▸ **Task goal**
Set down a faithful copy of every record below, with no images.

▸ **Collected data**
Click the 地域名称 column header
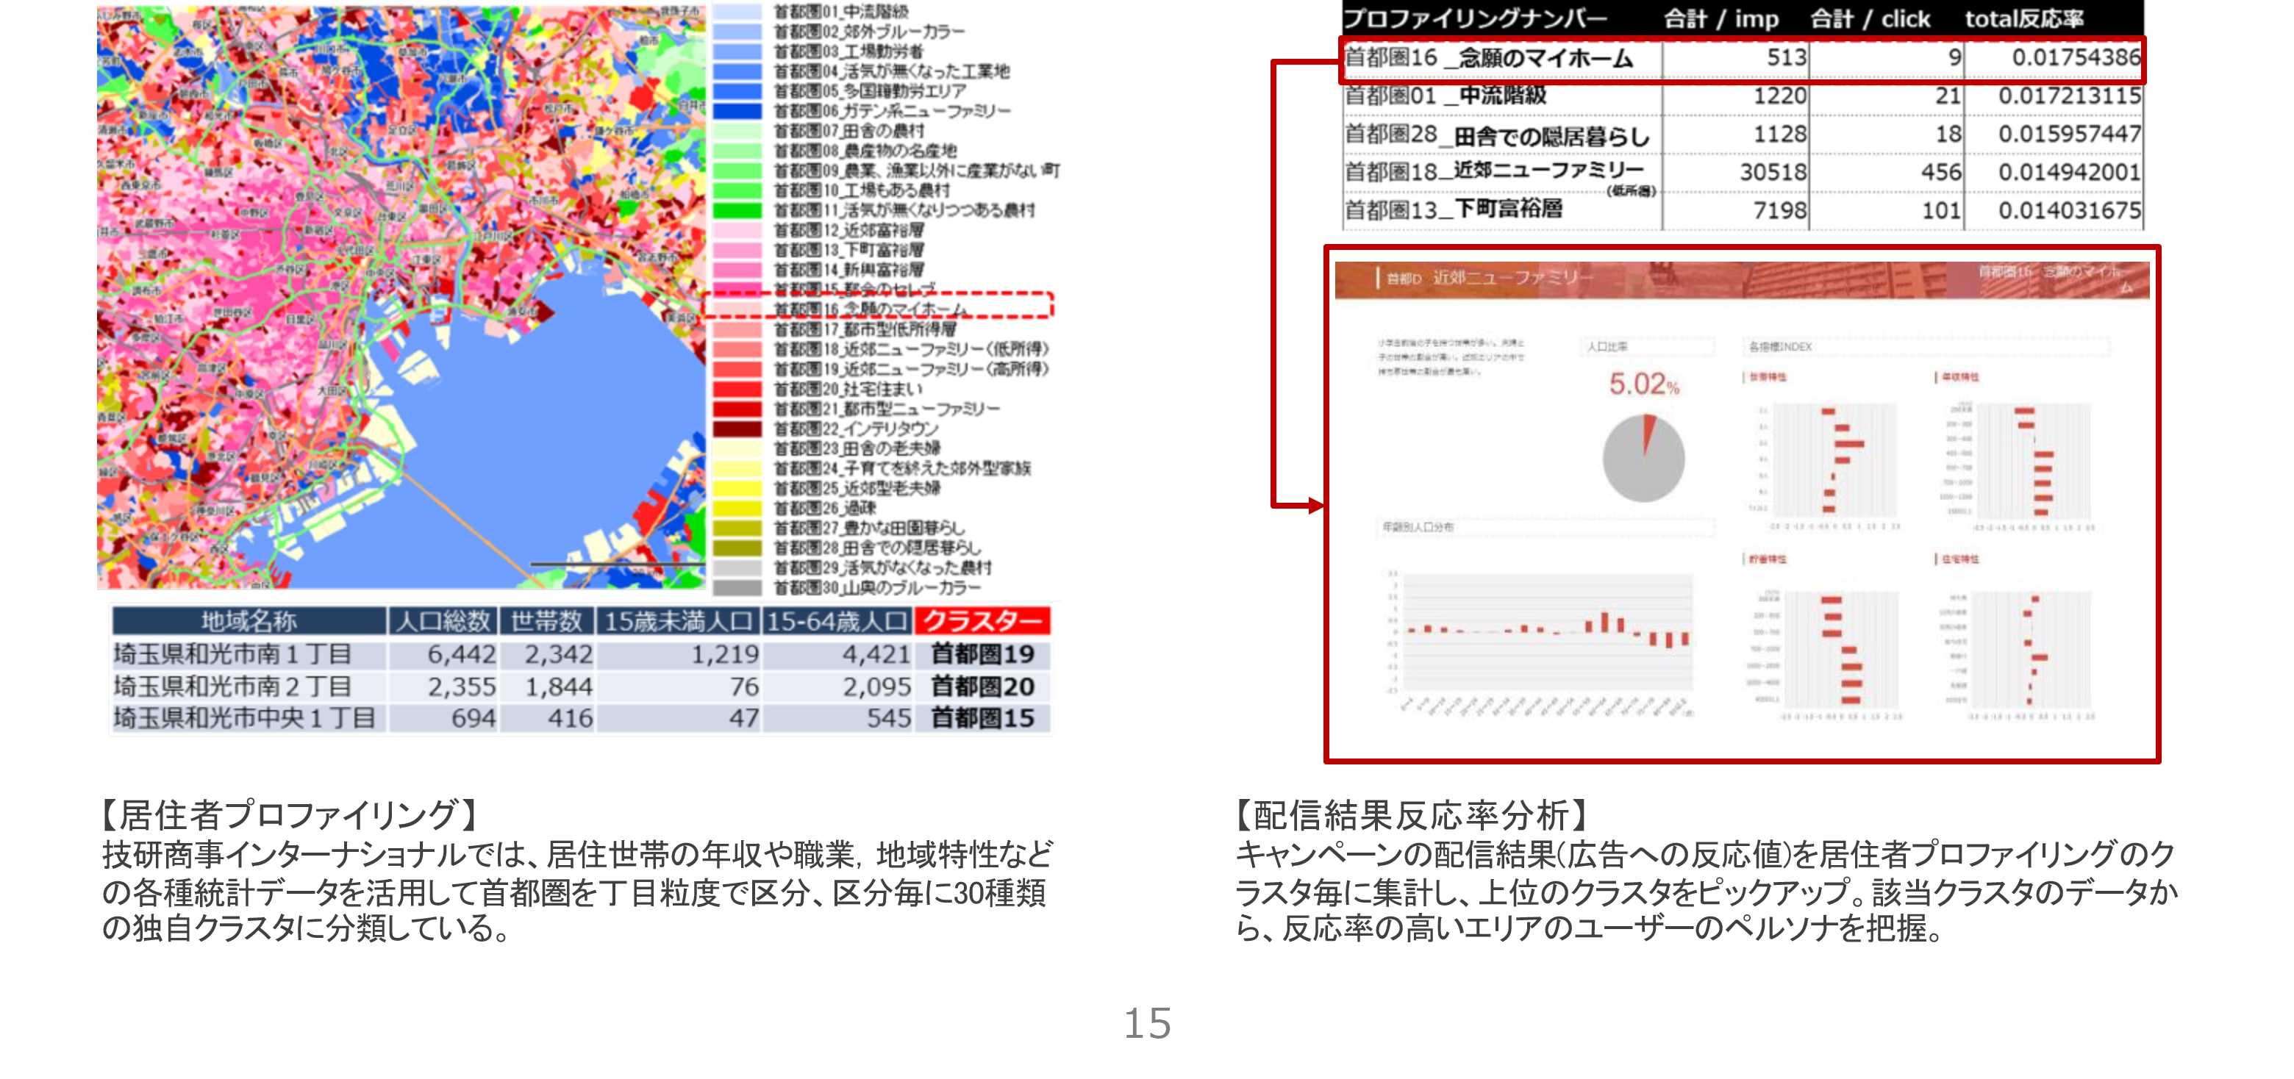2294x1079 pixels. pyautogui.click(x=248, y=621)
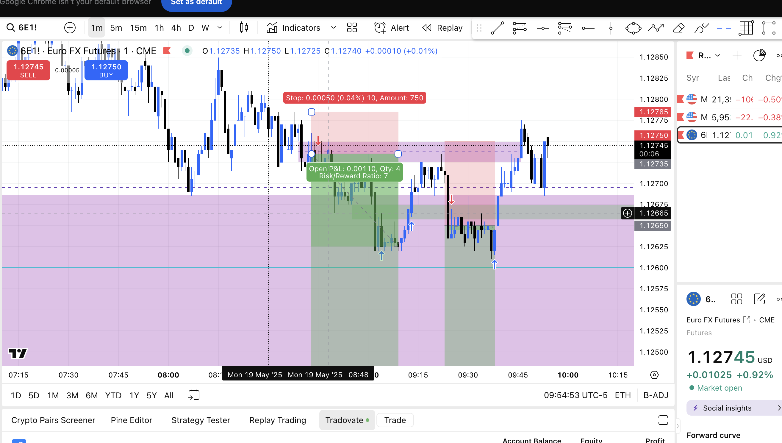Select the 5m timeframe interval
The width and height of the screenshot is (782, 443).
point(116,28)
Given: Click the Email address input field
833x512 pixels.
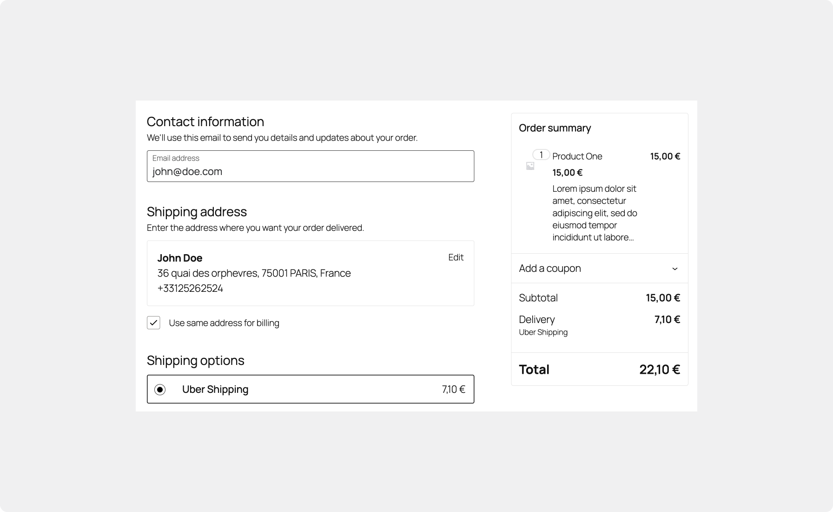Looking at the screenshot, I should coord(310,171).
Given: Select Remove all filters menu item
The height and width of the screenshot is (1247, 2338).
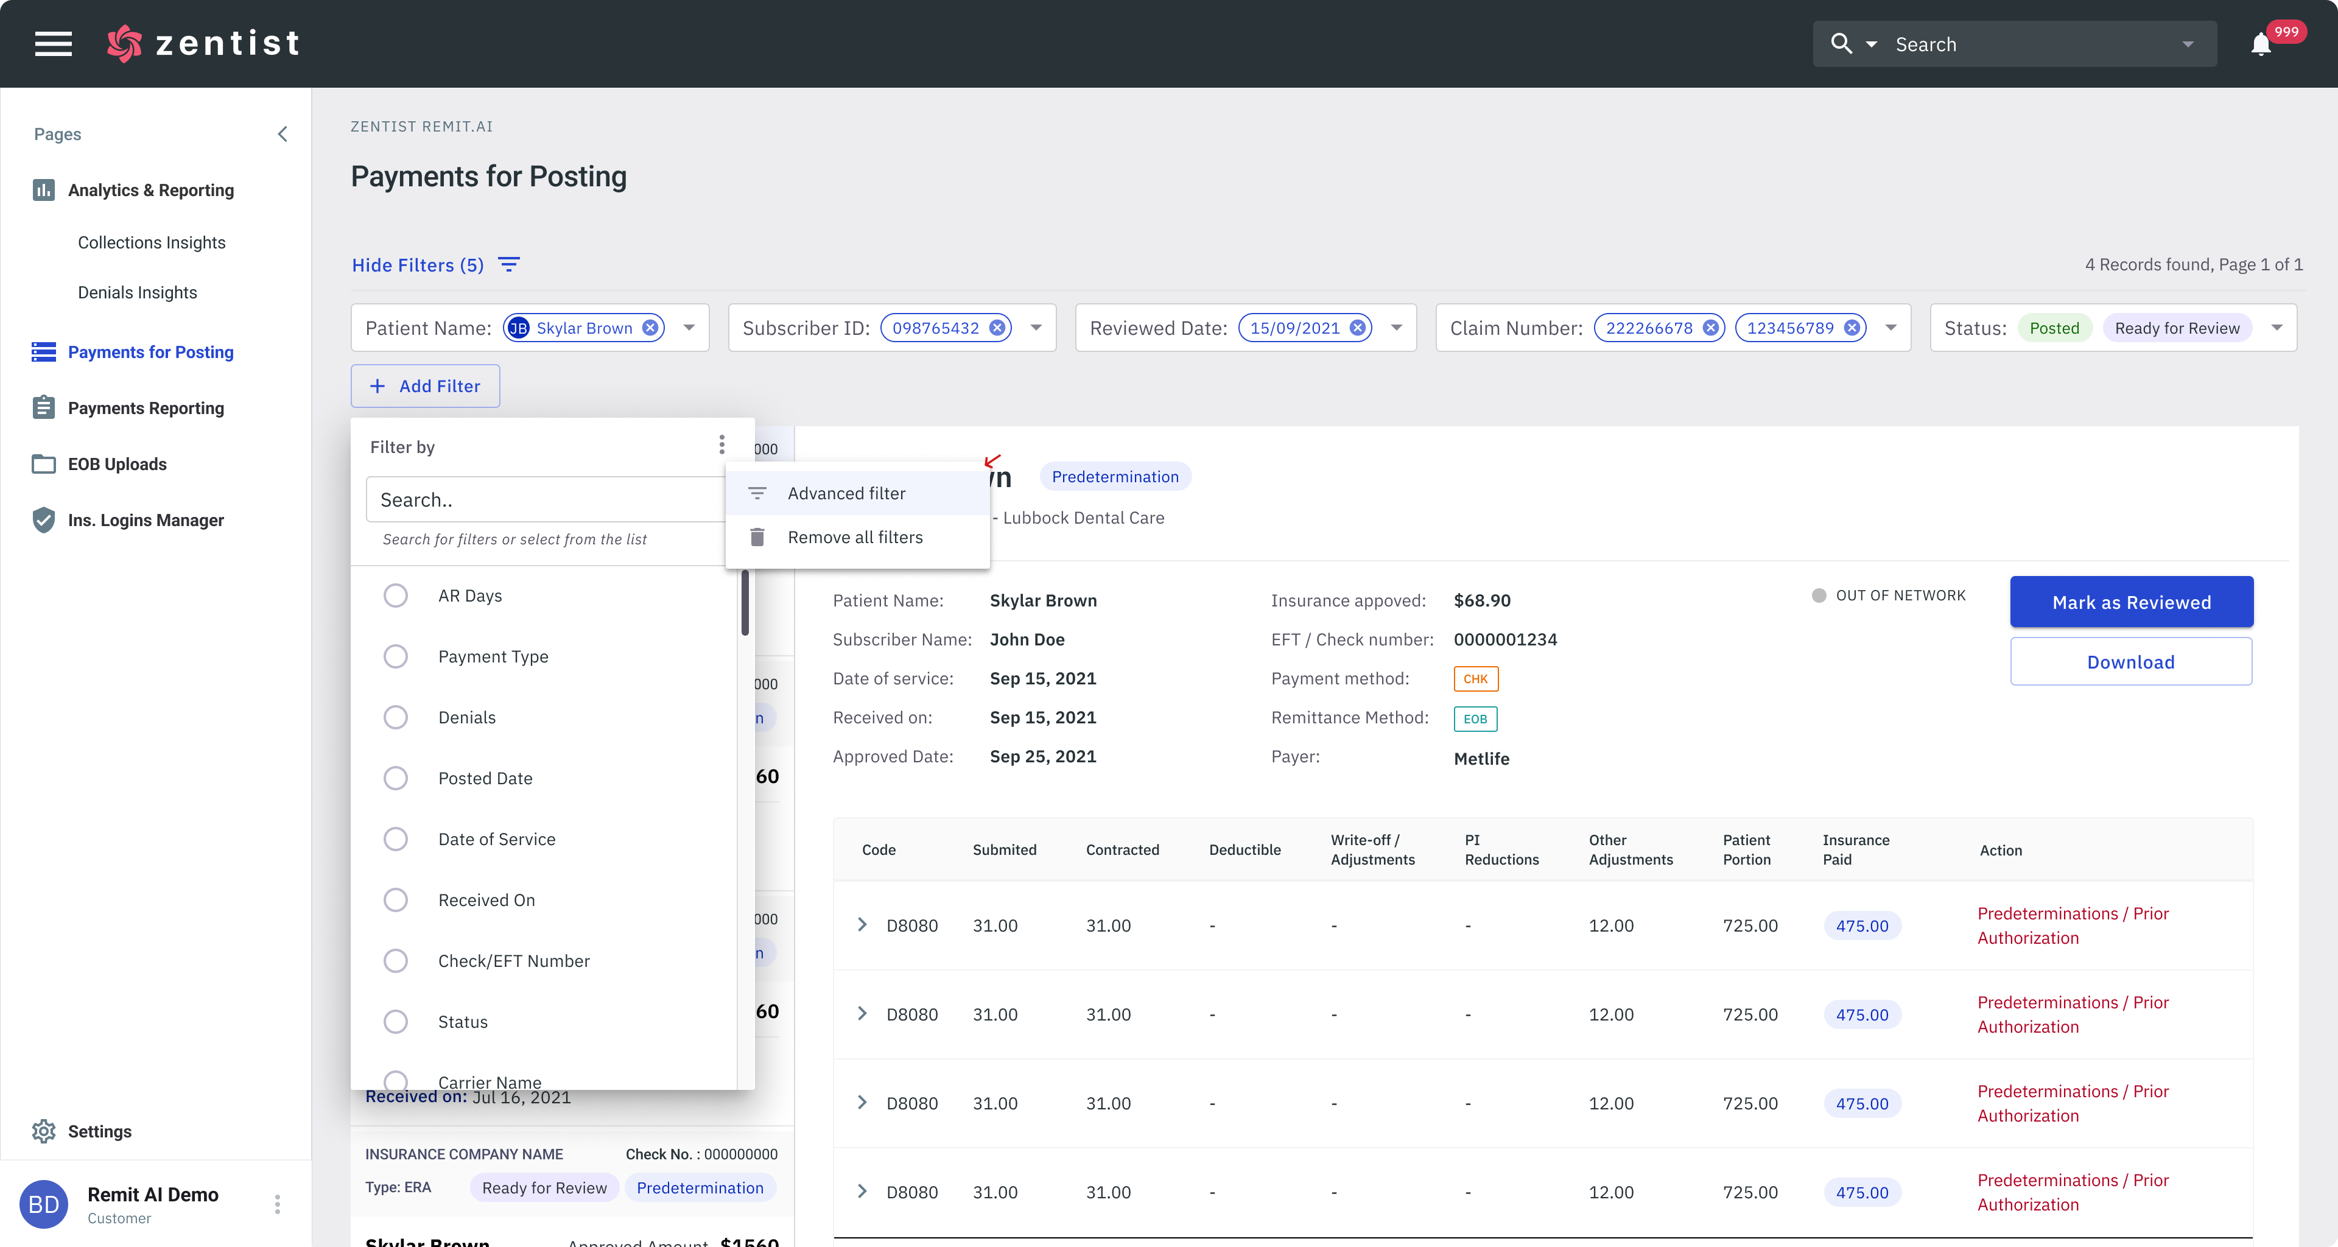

▸ **Your response**
Click the 地域名称 column header
2294x1079 pixels. pyautogui.click(x=248, y=621)
Select the 5m timeframe interval
The width and height of the screenshot is (782, 443).
point(116,28)
Given: Click the Email address input field
833x512 pixels.
Looking at the screenshot, I should coord(310,171).
Given: Select Remove all filters menu item
The height and width of the screenshot is (1247, 2338).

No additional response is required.